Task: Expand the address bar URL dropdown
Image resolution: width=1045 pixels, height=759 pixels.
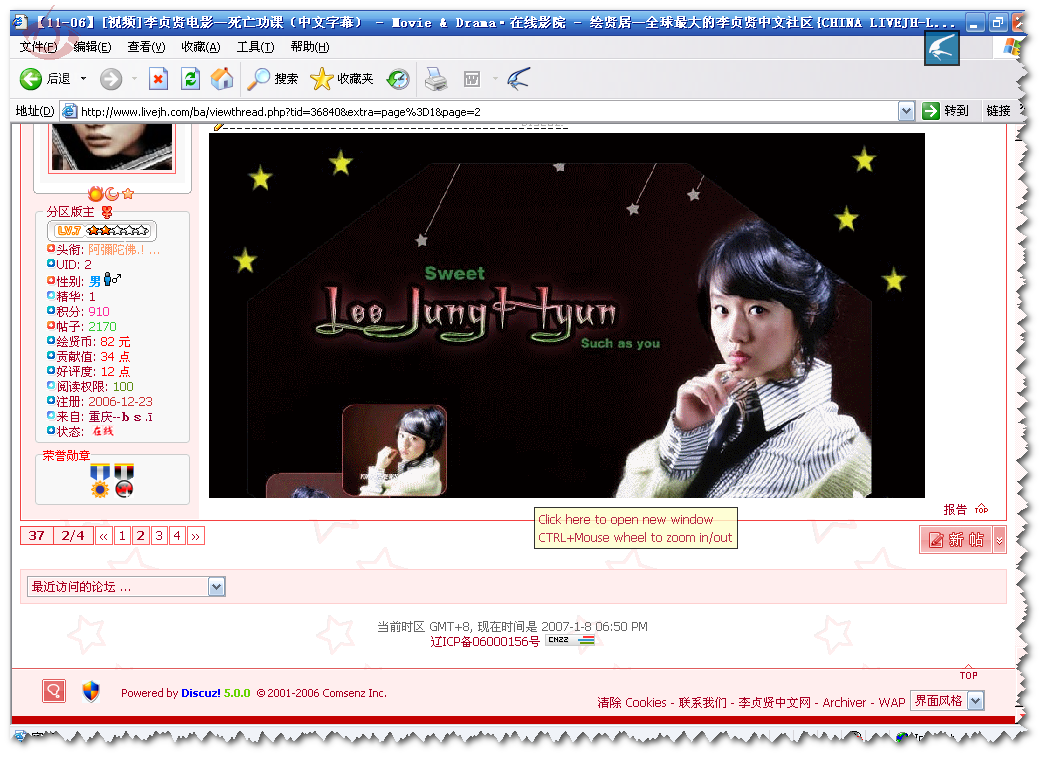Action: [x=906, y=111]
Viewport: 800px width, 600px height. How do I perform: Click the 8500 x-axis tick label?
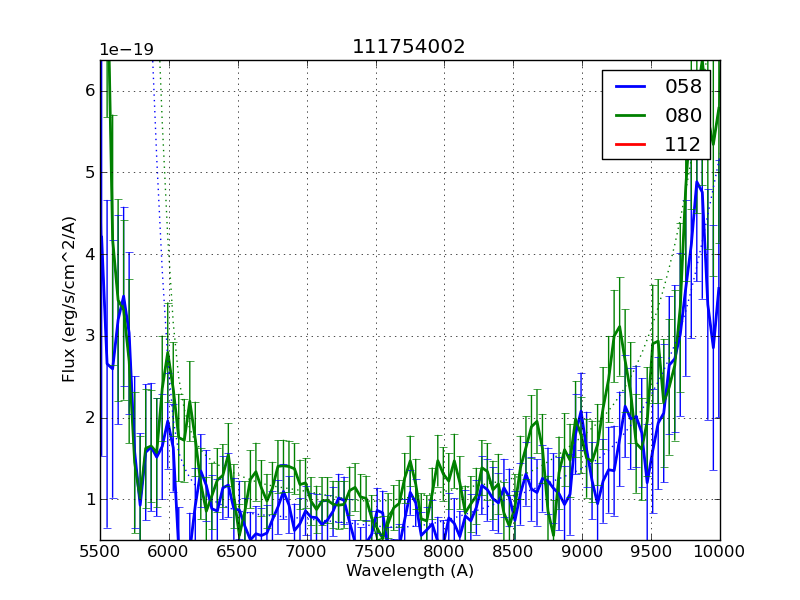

* * *

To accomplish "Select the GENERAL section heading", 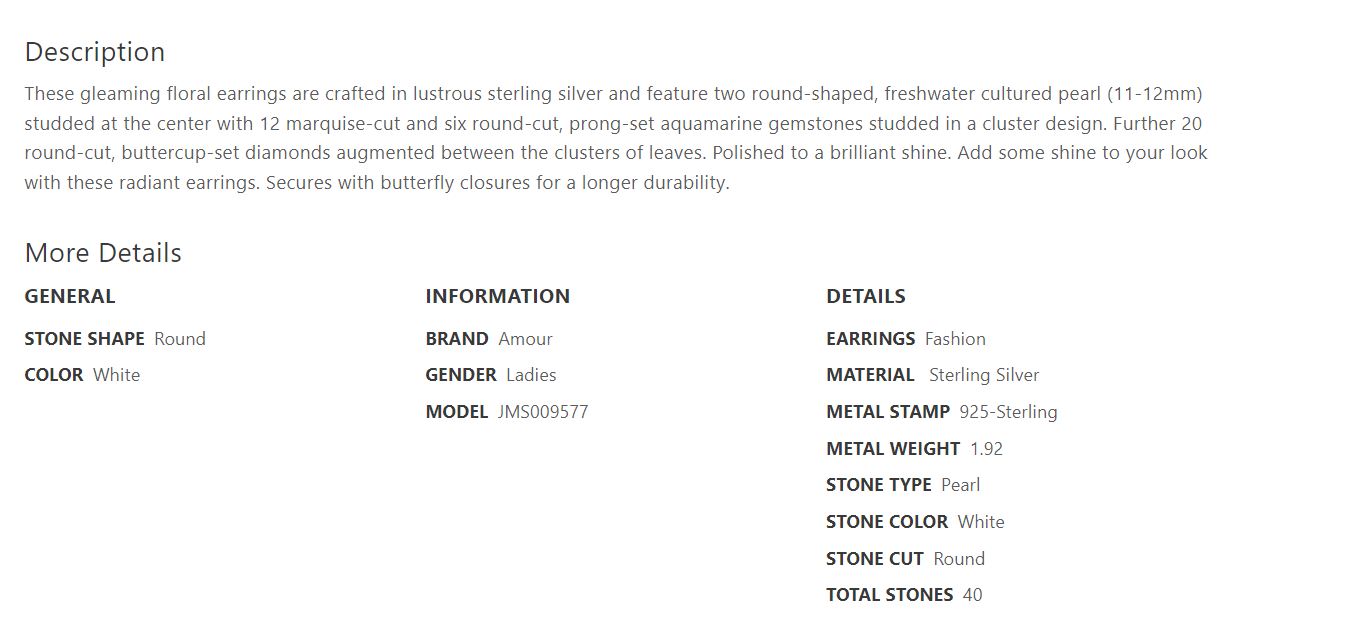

Exercise details: Output only the stretch above from the line with "Task: Expand the address bar URL dropdown" through the line with "Viewport: 800px width, 600px", reproduced exactly. Exclude pictures.

Task solution:
Task: Expand the address bar URL dropdown
Image resolution: width=1045 pixels, height=759 pixels.
Action: [x=906, y=111]
Viewport: 800px width, 600px height. How do I perform: Click the 8500 x-axis tick label?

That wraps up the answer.